**Source data**
== Segment start ==
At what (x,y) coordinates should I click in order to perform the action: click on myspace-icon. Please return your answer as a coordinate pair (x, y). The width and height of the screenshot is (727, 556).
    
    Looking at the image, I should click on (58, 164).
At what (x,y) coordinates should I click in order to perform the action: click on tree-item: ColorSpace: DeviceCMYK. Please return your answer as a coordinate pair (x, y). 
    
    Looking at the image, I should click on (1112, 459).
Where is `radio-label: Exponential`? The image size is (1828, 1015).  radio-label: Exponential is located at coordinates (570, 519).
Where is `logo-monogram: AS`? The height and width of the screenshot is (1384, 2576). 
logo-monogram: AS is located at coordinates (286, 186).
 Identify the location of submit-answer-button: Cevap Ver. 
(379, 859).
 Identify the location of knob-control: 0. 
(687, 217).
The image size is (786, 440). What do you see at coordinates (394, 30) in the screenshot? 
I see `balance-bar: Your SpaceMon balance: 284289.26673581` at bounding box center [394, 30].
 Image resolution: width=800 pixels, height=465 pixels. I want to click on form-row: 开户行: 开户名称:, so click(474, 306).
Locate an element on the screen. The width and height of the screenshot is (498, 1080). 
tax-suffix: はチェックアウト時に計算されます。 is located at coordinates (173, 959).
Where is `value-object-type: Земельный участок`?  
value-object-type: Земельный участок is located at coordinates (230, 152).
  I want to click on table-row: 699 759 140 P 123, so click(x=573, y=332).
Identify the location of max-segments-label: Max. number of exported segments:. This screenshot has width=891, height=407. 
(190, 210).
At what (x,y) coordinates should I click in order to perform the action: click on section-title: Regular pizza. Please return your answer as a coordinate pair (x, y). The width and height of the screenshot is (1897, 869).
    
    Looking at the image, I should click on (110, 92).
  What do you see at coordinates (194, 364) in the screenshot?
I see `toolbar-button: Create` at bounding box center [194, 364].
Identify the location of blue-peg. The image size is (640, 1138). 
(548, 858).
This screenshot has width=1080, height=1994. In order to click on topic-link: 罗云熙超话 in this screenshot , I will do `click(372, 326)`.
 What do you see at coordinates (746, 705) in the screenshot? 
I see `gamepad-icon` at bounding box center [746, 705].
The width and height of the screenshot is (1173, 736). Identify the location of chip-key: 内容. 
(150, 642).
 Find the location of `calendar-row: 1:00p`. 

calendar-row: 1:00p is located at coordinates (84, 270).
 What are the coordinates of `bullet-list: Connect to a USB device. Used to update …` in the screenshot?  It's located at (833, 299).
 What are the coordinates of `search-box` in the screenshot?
== Segment end ==
Could you rewrite all the lines above, replacing "Identify the location of" with "Point out the position of" every time it occurs and leaving everything else unchanged?

**PROBLEM SOLUTION**
At what (x,y) coordinates should I click in order to perform the action: click on myspace-icon. Please return your answer as a coordinate pair (x, y). The width and height of the screenshot is (727, 556).
    
    Looking at the image, I should click on (58, 164).
At what (x,y) coordinates should I click in order to perform the action: click on tree-item: ColorSpace: DeviceCMYK. Please return your answer as a coordinate pair (x, y). 
    
    Looking at the image, I should click on (1112, 459).
Where is `radio-label: Exponential`? The image size is (1828, 1015).  radio-label: Exponential is located at coordinates (570, 519).
Where is `logo-monogram: AS`? The height and width of the screenshot is (1384, 2576). 
logo-monogram: AS is located at coordinates (286, 186).
 Point out the position of submit-answer-button: Cevap Ver. 
(379, 859).
 Point out the position of knob-control: 0. 
(687, 217).
The image size is (786, 440). What do you see at coordinates (394, 30) in the screenshot? 
I see `balance-bar: Your SpaceMon balance: 284289.26673581` at bounding box center [394, 30].
 Image resolution: width=800 pixels, height=465 pixels. I want to click on form-row: 开户行: 开户名称:, so click(474, 306).
Locate an element on the screen. The width and height of the screenshot is (498, 1080). 
tax-suffix: はチェックアウト時に計算されます。 is located at coordinates (173, 959).
Where is `value-object-type: Земельный участок`?  
value-object-type: Земельный участок is located at coordinates (230, 152).
  I want to click on table-row: 699 759 140 P 123, so click(x=573, y=332).
Point out the position of max-segments-label: Max. number of exported segments:. This screenshot has width=891, height=407. 
(190, 210).
At what (x,y) coordinates should I click in order to perform the action: click on section-title: Regular pizza. Please return your answer as a coordinate pair (x, y). The width and height of the screenshot is (1897, 869).
    
    Looking at the image, I should click on (110, 92).
  What do you see at coordinates (194, 364) in the screenshot?
I see `toolbar-button: Create` at bounding box center [194, 364].
Point out the position of blue-peg. The image size is (640, 1138). 
(548, 858).
This screenshot has width=1080, height=1994. In order to click on topic-link: 罗云熙超话 in this screenshot , I will do `click(372, 326)`.
 What do you see at coordinates (746, 705) in the screenshot? 
I see `gamepad-icon` at bounding box center [746, 705].
The width and height of the screenshot is (1173, 736). Point out the position of chip-key: 内容. 
(150, 642).
 Find the location of `calendar-row: 1:00p`. 

calendar-row: 1:00p is located at coordinates (84, 270).
 What are the coordinates of `bullet-list: Connect to a USB device. Used to update …` in the screenshot?  It's located at (833, 299).
 What are the coordinates of `search-box` in the screenshot?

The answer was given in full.